• What to produce:
Your copy of the data should leave out the images and match everything else exactly.

• Extracted records:

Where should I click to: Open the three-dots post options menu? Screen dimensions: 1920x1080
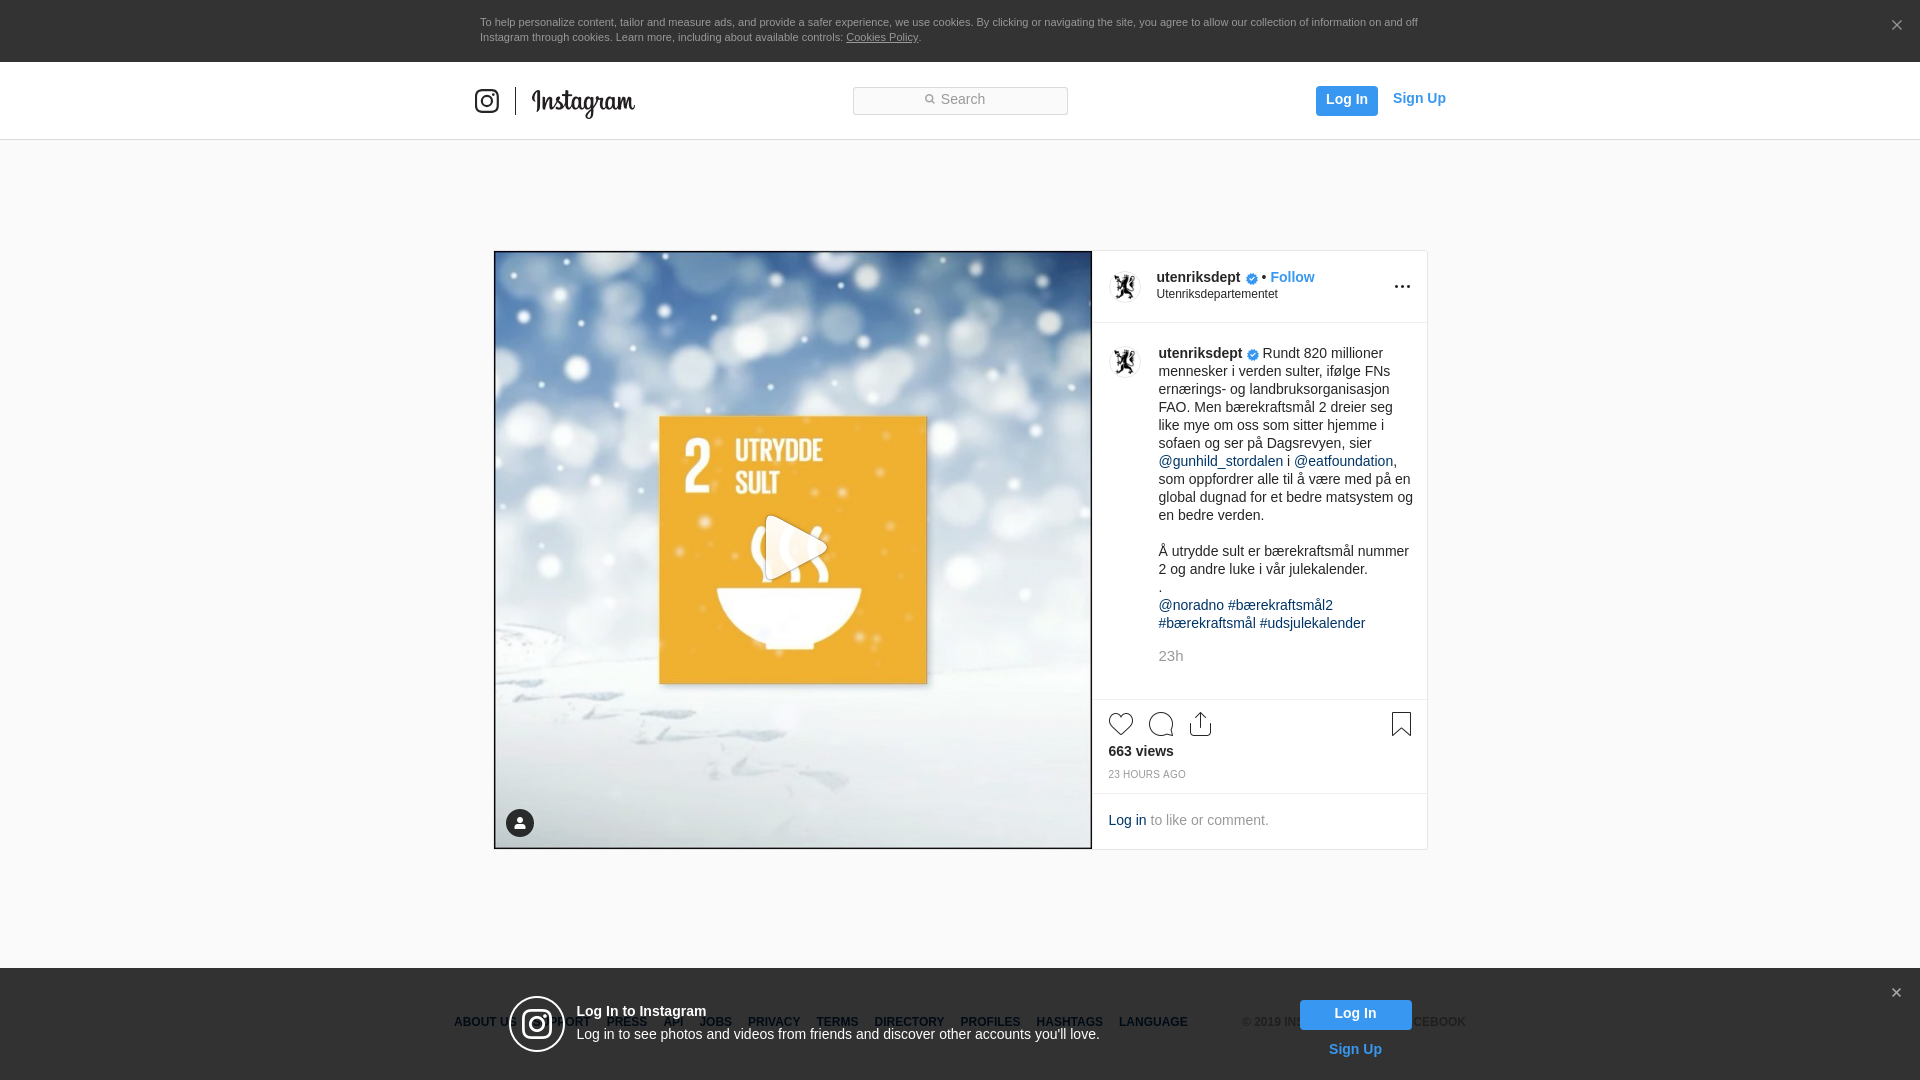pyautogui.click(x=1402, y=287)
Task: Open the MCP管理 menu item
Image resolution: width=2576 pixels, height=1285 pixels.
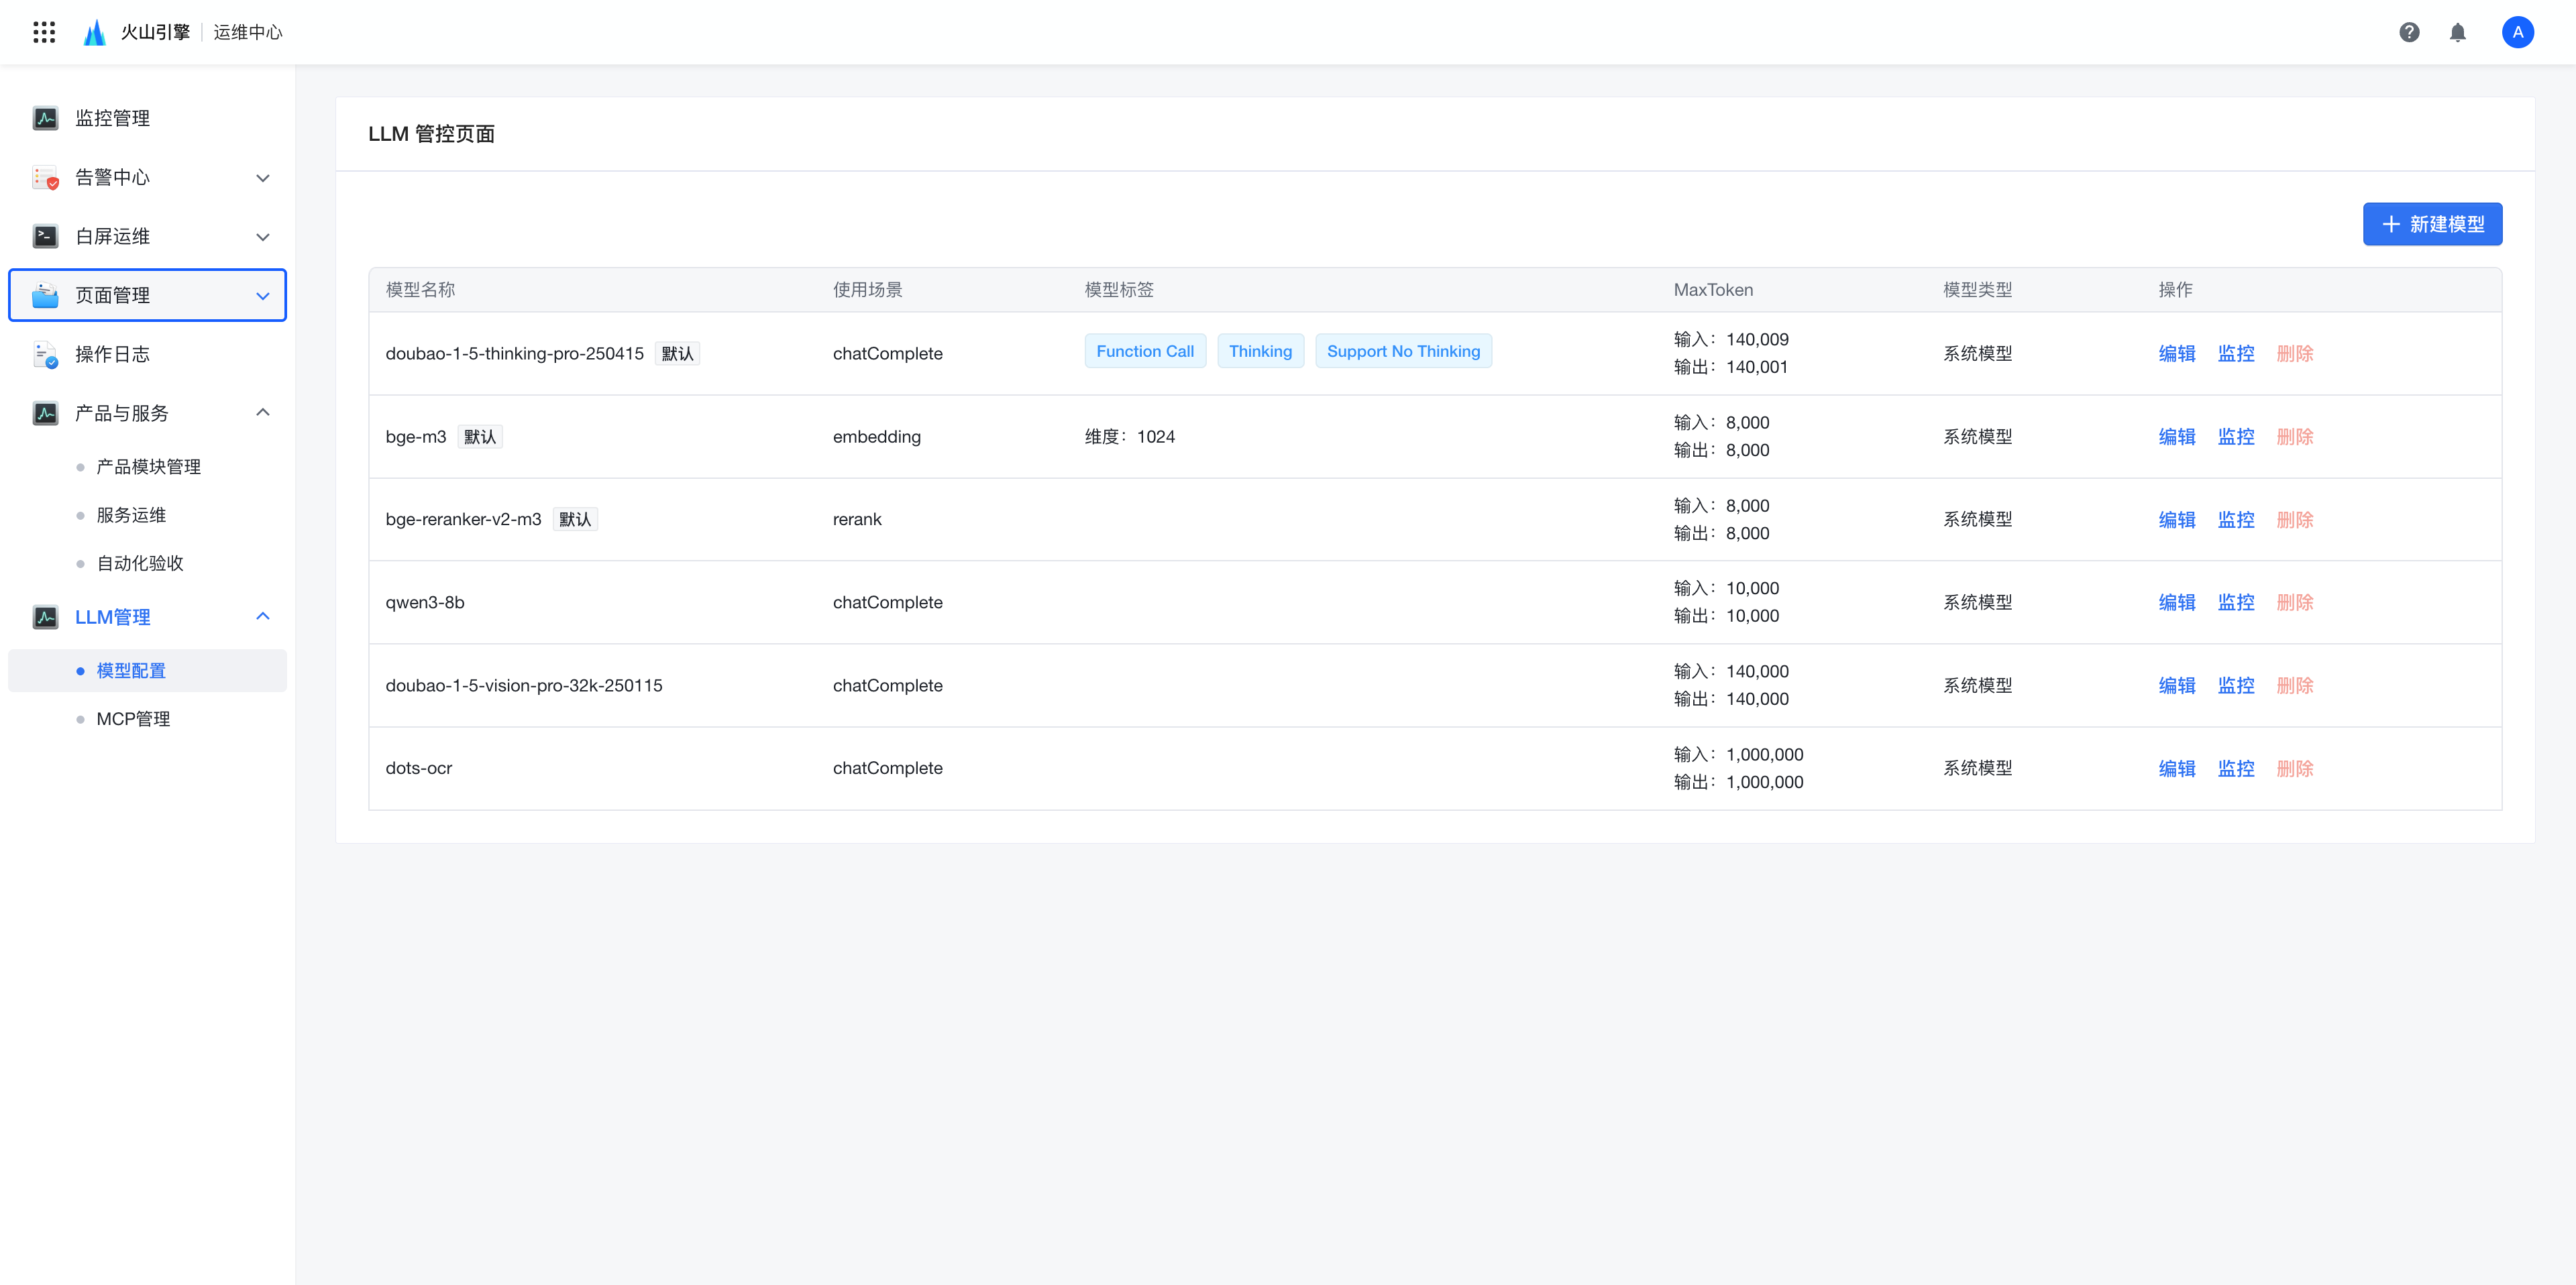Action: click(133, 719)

• Reply:
Where should I click to: Open the three-dots post options menu? Screen dimensions: 1920x1080
pyautogui.click(x=1402, y=287)
Task: Open the MCP管理 menu item
Image resolution: width=2576 pixels, height=1285 pixels.
Action: click(133, 719)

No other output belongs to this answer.